To know that the whole body is vital – this is key.

For just as the body is one and has many members, and all the members of the body, though many, are one body, so it is with Christ. These are the words Paul writes to the Corinthian church, words they evidently needed to hear for the sake of their own survival. 

The church in Corinth was suffering from an inequality problem. Some of the members of the new church brought some old values in with them and these old values were threatening to destroy the church that had been created. Some of the people were wealthy. And others were poor. Some lived lives of leisure and others were slaves. They brought this hierarchical way of being and seeing into the church.

For example, it seems that there was a great inequality when it came to food. The church would gather for a meal. And the upper-class members, those who didn’t work, came early to the feast. They helped themselves to all they wanted. But the members who were slaves couldn’t get there early. They were late to arrive, and when they got there they might find that the food was already gone. Outrageous. What kind of a system was this, where the ones with the most would have first pick of the bounty? And the ones who had the least would be the last? 

What kind of system was this? It may have been the norm in the Roman Empire. And it may be the norm in the United States of America. But it is not the norm in the kingdom of God. For we know what Jesus said – that the last shall be first and the first shall go to the back of the line. In God’s realm, there is enough for everyone. Everything is yours; nothing is yours.

Paul is concerned about getting this Corinthian church back on track with the gospel, and he begins to teach them with this useful metaphor: that the church is a body – the body of Christ – and every member of the body has value. Every member has a purpose. No member of the body can go it alone. 

The members of the southern African tribe have a way of recognizing this truth and putting it to work. When the hunter comes home with the giraffe, and after he is duly mocked, it comes time to distribute the meat. But who gets to do that? Is it the privilege of the hunter to give out the meat? In fact, no. The tribe has determined that whoever made the arrow that killed the giraffe is the owner of the meat. Whoever made the arrow has the privilege and responsibility of giving out the meat. And there is a very important reason why.

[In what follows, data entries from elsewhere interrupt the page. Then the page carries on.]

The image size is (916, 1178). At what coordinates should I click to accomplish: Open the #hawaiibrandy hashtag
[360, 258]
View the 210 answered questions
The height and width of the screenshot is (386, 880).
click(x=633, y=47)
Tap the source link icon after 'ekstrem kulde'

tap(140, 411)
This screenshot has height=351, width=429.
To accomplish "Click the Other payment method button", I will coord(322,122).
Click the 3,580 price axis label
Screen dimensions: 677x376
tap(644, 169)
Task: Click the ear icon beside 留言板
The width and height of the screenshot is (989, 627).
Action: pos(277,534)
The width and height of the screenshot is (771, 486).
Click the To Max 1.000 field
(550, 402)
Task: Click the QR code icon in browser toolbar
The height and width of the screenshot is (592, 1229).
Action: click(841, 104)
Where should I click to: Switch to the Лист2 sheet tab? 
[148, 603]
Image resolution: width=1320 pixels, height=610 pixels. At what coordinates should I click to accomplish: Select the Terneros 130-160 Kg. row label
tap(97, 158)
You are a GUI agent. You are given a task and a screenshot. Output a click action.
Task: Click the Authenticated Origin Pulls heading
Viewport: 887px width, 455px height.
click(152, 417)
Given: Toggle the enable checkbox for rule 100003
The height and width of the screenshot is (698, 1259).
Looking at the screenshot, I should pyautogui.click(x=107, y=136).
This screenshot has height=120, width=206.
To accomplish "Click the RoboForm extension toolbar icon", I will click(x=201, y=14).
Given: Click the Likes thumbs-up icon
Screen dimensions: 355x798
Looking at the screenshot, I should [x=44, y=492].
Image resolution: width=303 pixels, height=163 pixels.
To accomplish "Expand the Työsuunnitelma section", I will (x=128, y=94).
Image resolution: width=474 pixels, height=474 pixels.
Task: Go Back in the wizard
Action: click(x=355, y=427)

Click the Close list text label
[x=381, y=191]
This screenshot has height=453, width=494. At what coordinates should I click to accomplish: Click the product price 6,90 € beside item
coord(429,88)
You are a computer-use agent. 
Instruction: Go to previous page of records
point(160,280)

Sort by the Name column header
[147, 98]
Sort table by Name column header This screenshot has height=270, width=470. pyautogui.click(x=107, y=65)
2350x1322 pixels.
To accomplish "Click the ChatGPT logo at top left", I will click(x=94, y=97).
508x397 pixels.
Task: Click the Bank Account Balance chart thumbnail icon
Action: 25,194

It takes a great deal of physical fitness to be a successful hunter. But arrow-making is different, someone who is old can make an arrow. Someone who is lame or sickly or slow can make an arrow. In fact, they might make the best arrows.

This is what it is to live in community. The first shall be last and the last shall be first, Jesus said. The members of the body that seem to be weaker are indispensable, and those members that we think are less honorable we clothe with greater honor, Paul said.

Everything God created has a purpose, has a place. Do we really think we know better? Can we not accept the value God places on everything and everyone God creates?

When we fulfill our role as co-creators with God, we will have to face the questions about what purpose the new thing has, where does the new thing go? How does it fit into the existing creation? And to do this we must be able to see things in a new way – whether it is a new pot or a new relationship or a new recognition of value where we did not recognize value before. We must be able to let go of the things of the past that block the way now, while holding onto the things from the past that will carry us into the future. Always sorting. Always discerning, always adapting.

We cannot insist that the old way is the right way and the new way is wrong. Neither can we insist that the new way is always right and what is old is wrong. Neither of these is true. What is true is this: God has made us for one another. We are co-creators in this work of community. We are the body of Christ stumbling around on this path toward making God’s dream a reality.